Malara è sempre stato orgoglioso di aver potuto redigere il Piano Regolatore di Rende, chiamato dall’allora sindaco socialista Francesco Principe, e di essere stato poi inserito nel gruppo di lavoro per la redazione del piano urbanistico di Cosenza al fianco di Marcello Vittorini, altro grande architetto e urbanista socialista. Nasceva allora l’idea di fare di Cosenza-Rende una grande centralità regionale, un'unica città, questione ancora aperta oggi.

Ma come dicevamo Empio era figlio, oltre che di una grande madre, una sarta “mitica” e lungimirante di Cosenza, alla quale è sempre stato molto legato, di un importante padre, attivista e militante anarchico. Che, come diceva Empio, nel periodo fascista, fece del confino una vera “università” del “sapere” politico. Radicando “lotta antifascista e fede anarchica” fino alla fine della propria vita.
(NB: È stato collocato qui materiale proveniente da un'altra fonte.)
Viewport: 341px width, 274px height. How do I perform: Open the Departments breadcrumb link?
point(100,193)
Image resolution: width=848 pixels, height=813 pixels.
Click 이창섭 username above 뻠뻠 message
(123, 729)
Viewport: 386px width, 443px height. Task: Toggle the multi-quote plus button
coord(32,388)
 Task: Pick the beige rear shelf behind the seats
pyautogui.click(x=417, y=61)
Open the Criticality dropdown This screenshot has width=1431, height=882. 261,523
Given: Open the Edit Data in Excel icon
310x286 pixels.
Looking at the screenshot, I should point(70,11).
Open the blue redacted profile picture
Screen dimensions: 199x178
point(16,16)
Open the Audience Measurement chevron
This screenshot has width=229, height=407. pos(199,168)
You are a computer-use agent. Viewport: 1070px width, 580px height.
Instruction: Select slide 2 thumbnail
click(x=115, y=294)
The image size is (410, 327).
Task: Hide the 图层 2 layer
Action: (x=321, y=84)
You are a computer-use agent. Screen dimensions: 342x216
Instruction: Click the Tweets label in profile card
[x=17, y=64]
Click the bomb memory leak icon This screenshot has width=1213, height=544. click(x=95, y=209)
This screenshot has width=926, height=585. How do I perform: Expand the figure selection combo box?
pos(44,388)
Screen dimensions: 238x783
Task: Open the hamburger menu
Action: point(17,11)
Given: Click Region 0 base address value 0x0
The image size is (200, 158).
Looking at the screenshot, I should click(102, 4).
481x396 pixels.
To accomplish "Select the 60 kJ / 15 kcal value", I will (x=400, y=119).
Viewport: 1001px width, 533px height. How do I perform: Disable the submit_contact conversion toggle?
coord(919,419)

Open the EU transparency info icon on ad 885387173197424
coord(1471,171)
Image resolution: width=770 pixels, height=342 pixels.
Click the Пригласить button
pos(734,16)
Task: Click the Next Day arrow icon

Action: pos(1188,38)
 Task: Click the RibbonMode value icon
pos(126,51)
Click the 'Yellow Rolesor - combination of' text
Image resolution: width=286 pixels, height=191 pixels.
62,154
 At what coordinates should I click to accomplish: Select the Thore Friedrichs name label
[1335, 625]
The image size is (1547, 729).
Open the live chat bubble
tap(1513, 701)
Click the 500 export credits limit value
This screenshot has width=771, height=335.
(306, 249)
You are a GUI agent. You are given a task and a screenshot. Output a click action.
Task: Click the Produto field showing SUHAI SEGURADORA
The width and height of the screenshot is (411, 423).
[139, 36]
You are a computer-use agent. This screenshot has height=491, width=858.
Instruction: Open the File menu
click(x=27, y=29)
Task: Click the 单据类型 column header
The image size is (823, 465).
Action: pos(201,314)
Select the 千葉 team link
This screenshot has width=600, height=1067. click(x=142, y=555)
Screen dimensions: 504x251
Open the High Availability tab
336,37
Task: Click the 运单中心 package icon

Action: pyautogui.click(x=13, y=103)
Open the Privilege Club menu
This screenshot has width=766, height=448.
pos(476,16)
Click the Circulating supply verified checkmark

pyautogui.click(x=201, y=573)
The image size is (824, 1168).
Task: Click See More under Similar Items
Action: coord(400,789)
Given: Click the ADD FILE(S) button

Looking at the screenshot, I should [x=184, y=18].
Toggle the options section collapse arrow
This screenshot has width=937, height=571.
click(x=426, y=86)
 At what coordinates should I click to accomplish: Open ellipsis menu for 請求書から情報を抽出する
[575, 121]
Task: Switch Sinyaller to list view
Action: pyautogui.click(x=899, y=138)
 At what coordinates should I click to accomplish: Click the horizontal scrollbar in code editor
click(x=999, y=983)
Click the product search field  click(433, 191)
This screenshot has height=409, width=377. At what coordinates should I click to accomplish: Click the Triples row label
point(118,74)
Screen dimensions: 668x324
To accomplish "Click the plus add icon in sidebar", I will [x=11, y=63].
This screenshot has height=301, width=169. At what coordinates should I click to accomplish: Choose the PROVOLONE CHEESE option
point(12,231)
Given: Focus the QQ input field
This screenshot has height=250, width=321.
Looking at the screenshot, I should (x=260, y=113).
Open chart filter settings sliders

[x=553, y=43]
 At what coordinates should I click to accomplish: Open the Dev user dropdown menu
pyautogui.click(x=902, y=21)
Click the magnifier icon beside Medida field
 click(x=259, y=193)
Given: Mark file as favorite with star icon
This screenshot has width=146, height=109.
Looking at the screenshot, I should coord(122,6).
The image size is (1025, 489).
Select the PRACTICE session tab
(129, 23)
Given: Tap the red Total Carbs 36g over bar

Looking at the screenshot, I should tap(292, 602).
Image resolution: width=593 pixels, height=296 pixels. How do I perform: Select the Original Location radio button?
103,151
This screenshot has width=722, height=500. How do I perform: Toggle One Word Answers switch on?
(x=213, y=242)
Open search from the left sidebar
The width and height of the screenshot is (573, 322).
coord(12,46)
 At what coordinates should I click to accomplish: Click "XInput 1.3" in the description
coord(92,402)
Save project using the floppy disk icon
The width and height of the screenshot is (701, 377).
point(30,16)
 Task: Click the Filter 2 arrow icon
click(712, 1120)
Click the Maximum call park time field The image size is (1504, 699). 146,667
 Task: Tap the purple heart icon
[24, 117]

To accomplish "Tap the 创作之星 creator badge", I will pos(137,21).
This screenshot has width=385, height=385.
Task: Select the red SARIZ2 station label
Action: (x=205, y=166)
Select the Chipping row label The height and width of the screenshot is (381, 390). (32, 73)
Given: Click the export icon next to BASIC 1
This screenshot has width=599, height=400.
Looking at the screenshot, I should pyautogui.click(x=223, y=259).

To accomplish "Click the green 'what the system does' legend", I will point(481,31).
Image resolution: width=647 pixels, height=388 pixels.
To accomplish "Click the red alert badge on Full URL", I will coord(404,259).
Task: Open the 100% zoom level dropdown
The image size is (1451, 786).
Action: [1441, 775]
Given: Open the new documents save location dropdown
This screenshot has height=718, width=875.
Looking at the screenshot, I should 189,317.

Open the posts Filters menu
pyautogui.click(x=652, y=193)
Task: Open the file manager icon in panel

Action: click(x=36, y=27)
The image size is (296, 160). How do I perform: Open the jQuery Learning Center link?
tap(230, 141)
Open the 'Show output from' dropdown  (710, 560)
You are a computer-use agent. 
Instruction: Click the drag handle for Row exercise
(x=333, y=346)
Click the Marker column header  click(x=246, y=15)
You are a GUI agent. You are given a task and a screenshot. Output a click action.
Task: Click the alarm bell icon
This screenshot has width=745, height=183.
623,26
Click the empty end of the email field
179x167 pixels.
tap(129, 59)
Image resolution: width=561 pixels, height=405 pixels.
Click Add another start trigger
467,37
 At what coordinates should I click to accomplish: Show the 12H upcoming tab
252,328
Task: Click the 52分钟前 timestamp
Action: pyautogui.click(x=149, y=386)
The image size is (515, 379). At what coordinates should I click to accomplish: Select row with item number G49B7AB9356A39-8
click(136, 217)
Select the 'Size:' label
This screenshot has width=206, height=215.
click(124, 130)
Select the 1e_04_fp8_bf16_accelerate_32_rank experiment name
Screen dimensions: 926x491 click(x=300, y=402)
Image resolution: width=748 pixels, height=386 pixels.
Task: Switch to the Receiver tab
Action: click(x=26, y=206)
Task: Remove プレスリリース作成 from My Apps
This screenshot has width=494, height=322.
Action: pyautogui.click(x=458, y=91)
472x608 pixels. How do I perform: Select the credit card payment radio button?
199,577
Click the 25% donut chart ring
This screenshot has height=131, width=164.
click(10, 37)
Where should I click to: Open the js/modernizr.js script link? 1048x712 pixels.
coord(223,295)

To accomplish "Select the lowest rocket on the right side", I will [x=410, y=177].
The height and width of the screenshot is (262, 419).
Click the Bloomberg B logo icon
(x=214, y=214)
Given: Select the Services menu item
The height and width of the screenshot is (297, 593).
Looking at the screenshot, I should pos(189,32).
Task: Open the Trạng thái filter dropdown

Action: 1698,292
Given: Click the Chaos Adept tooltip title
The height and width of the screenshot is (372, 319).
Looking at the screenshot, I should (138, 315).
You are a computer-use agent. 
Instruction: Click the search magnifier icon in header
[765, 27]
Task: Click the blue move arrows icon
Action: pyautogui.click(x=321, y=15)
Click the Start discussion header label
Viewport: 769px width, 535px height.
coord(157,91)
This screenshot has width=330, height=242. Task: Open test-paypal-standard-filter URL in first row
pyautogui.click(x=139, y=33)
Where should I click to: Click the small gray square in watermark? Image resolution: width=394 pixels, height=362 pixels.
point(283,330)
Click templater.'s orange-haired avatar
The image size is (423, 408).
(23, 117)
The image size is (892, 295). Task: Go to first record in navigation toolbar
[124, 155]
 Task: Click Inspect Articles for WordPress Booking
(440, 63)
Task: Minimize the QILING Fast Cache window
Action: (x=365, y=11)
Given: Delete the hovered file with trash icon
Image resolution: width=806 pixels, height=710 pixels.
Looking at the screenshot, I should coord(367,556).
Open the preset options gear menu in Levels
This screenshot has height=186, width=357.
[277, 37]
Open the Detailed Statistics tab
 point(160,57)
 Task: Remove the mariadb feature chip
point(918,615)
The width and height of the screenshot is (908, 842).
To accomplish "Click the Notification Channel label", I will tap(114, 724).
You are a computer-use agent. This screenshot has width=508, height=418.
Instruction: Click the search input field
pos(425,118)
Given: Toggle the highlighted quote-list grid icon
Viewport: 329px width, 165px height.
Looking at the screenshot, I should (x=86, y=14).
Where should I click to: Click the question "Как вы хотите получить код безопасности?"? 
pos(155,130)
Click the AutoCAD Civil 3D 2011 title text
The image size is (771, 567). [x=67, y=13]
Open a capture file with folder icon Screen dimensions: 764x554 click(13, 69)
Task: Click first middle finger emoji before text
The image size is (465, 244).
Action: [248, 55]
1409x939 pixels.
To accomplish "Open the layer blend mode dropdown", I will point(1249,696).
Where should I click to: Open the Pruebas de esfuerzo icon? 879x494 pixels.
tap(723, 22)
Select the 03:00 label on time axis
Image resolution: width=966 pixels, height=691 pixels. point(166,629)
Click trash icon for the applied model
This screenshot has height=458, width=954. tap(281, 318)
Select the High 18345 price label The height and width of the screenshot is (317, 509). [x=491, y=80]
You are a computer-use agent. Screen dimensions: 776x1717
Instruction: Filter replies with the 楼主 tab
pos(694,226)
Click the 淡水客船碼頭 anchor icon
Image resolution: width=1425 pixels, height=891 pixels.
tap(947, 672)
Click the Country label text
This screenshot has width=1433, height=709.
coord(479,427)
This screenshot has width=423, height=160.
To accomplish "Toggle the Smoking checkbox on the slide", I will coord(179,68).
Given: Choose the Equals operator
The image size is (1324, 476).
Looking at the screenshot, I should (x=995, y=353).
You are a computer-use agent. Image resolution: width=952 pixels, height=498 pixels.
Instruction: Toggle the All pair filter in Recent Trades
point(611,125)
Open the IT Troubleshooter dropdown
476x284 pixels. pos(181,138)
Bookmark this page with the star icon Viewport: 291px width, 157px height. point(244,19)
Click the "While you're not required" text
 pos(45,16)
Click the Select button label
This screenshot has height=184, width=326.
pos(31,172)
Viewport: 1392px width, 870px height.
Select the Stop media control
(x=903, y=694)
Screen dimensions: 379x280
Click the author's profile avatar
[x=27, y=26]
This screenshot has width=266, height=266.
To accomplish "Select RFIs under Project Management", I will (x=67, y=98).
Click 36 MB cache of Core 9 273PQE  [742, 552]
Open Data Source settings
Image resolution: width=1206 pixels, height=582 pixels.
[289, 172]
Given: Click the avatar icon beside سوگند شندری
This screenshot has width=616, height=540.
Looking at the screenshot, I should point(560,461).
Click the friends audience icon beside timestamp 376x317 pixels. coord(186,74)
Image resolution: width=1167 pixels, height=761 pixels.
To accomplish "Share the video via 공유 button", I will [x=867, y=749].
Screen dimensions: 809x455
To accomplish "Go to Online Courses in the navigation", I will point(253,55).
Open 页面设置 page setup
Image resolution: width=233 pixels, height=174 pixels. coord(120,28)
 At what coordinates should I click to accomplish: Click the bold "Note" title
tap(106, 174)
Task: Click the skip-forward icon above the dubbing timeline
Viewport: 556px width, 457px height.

Ricordava Empio, con una punta di soddisfazione, quando mio padre morì a Roma nel 1975 il suo feretro fu accompagnato da un corteo spontaneo di giovani anarchici che cantavano “Addio Lugano bella, o dolce terra pia…”

Un tratto politico che rimase sempre, magari sotto traccia, ma indelebile, nel suo animo e nella sua cultura. E di questo spesso parlava.

Ma negli ultimi anni Empio era attraversato da un certo di pessimismo e da delusione. Quando dovette prendere atto che, nonostante il grande lavoro e impegno civile, generoso e disinteressato, per stare dalla parte delle istituzioni, al servizio gratuito come urbanista condotto e intellettuale di avanguardia, si erano accumulati a Milano troppi ritardi e tante sconfitte. Debolezza, incapacità, mancanza di volontà e coraggio, e anche tanta miopia da parte della classe politica locale dell’ultimo trentennio, non avevano consentito di portare in porto alcune battaglie assolutamente possibili e di fare alcune cose giuste che si sarebbero potute fare in poco tempo e con poche risorse.

Adesso non c’è più. Ci sono le sue idee che fino all’ultimo ci ha chiesto di continuare a tenere vive.

E come per il padre, se ne è andato anche lui sulle note di “Lugano bella”.

Quindi non solo architetto e uomo di cultura, come il perbenismo milanese lo vorrebbe ricordare, e lo ha ricordato, ma anche socialista fino in fondo, con alle spalle una grande storia politica di cui andava fiero.